Job> Copy the records word for word, from their first line through the line containing "click(x=1787, y=782)", with both included.
---
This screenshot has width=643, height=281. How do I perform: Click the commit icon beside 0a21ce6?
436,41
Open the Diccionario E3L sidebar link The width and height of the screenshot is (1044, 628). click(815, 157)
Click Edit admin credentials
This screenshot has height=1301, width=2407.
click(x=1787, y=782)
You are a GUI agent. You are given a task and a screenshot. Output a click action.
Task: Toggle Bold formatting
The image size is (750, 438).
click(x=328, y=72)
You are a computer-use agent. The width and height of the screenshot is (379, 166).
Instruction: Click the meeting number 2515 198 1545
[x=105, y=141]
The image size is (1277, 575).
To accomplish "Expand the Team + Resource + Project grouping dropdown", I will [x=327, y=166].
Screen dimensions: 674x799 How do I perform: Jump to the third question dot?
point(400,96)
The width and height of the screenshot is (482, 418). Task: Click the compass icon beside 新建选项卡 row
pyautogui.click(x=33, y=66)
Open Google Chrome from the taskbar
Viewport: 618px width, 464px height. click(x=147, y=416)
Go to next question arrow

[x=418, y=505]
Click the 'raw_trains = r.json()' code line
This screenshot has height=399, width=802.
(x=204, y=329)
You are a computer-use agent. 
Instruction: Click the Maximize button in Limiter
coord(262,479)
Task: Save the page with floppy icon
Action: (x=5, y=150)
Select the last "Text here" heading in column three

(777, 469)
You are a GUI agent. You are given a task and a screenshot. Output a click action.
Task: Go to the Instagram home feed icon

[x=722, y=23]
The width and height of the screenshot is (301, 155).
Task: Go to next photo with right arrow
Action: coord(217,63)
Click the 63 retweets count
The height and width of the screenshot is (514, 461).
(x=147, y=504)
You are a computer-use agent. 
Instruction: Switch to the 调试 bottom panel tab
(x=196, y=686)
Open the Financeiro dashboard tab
---
The output>
This screenshot has width=643, height=281. How do I perform: Click the commit icon beside 0a21ce6?
436,41
Open the Diccionario E3L sidebar link The width and height of the screenshot is (1044, 628). click(815, 157)
Click Edit admin credentials
This screenshot has height=1301, width=2407.
click(x=1787, y=782)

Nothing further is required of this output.